The problem is that no one ever actually developed the negatives into print until 1979. As Yeduha Bauer is fond of saying "There is a difference between knoledge and information". We had the information, ie the film but the proof is that we did not have the knowledge.
Another quote from the same review:
"Among the documents included in the volume is a detailed report from two Slovakian Jews who escaped from Auschwitz, documenting very clearly that early in 1944 detailed information was available to Allied leaders about the massive murders being carried out there. It also included a remarkably accurate map of the area, drawn from memory by the escapees."

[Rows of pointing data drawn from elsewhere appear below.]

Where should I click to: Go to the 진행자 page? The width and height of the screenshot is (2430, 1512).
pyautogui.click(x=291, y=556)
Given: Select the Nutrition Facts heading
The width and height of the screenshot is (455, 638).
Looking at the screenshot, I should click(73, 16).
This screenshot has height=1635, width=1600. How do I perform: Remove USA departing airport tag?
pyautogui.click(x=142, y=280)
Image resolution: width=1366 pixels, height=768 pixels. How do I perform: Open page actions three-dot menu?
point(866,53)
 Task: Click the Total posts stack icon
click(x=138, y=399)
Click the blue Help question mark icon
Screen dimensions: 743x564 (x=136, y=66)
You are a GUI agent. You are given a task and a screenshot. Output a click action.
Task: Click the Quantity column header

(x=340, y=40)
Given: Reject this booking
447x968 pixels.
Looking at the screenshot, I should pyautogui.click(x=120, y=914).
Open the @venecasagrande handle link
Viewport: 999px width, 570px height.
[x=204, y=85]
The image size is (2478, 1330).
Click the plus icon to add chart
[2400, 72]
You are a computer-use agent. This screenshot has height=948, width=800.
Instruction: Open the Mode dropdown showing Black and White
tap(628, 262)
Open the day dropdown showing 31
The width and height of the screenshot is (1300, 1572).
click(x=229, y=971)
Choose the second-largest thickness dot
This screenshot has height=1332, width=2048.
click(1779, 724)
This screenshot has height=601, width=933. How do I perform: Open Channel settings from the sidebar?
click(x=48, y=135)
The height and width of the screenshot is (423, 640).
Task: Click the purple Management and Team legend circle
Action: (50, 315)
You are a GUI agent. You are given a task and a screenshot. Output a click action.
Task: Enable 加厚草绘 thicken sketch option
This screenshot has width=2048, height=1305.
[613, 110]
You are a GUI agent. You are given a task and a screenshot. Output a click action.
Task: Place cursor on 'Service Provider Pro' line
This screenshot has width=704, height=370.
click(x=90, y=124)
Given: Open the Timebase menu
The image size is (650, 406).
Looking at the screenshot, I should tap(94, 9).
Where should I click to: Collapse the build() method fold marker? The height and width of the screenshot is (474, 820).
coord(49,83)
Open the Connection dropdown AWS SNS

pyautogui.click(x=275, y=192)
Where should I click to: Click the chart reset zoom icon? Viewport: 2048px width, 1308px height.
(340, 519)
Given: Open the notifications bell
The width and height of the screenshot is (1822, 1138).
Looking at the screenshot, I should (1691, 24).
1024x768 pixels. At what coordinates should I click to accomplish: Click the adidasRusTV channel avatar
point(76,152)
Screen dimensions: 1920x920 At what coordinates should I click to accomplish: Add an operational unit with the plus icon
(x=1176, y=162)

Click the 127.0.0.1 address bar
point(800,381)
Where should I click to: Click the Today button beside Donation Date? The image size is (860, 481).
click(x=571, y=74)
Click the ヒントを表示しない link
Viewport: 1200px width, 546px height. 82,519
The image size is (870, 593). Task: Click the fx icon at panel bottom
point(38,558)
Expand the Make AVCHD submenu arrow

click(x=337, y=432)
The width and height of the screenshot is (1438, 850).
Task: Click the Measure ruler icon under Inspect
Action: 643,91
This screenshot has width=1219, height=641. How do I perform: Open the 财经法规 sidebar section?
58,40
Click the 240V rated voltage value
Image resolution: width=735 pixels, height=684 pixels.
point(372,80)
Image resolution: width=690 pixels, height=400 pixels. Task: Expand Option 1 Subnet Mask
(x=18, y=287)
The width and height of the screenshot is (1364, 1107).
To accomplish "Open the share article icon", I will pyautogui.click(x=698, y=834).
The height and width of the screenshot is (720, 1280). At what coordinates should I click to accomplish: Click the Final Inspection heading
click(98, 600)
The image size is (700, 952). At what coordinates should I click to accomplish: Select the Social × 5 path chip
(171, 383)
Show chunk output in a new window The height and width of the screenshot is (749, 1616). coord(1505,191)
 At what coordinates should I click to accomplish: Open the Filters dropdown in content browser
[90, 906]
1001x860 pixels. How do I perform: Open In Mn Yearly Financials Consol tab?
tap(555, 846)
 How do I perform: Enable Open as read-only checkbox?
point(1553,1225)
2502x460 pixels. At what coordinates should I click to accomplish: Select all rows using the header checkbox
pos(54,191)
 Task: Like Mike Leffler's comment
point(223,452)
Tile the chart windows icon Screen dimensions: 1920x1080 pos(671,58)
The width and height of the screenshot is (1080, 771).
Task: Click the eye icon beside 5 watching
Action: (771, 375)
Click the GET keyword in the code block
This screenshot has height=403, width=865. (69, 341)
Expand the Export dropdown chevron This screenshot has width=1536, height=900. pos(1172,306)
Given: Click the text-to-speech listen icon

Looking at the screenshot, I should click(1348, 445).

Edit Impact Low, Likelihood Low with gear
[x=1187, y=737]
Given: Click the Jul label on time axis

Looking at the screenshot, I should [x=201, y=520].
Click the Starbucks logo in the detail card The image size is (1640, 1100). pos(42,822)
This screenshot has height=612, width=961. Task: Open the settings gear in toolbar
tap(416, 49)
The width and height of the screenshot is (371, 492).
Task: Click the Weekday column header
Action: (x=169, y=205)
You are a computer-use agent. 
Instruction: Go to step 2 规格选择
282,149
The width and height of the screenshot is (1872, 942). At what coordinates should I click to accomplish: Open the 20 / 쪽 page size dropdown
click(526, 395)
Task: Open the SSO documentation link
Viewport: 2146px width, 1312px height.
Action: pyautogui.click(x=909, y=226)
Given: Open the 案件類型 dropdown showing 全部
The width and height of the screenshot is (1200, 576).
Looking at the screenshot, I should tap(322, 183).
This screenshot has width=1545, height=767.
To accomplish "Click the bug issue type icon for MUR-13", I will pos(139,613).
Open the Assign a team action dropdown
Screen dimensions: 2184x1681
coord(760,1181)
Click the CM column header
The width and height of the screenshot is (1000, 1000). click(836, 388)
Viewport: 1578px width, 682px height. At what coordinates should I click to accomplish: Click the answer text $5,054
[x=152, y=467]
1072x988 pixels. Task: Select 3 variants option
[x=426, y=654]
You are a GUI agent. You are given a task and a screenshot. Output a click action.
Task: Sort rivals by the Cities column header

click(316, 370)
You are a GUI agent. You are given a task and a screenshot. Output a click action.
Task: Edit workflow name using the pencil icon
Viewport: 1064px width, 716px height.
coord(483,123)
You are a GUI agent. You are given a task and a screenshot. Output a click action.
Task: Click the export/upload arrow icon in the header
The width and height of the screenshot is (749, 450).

This is a reference to the Rudolph Vbra report also know as "The protocols of Auschwitz" which was recieved in summary (Not DETAIL) in July of 1944 not "early 1944". In detail it was recieved in November of 1944, after the camp had stopped the killings. There is a great deal of controvesy of the timing of the report and how is was diseminated. It also exagerrated the death toll by a factor of four.
Should it have been bombed, in my humble opinion it is hard to say.
Would it have saved lives ? In the book Lipstadt remaarks that she is always amazed that when she gives a talk, how many people believe it would have saved "millions" Yet while she does not actually answer the question the point she is making is that "millions" is clearly incorrect.
In his excellent book on Auschwitz, Laurence Reese suggest no. He points out the timing and the fact that had it been bombed, when it could have been bombed, that the Hungarian Jews had already been killed. That two crematoria (Little White and Little Red) were actually not on the Vbra report, were converted farm buildings and not likely to have be targeted and either was singularly capable of handling the killing of the victims that died from July to November. He also makes no bones about feeling the Allies were apathetic, just does not see the bombing as saving lives. This of course is a view which is in sharp contrast to the Stuart Erdheim article in the book.
All in all with it's strentghs and weakness I would highly recommend this book, it will make you think. But it should also be approached with an open mind.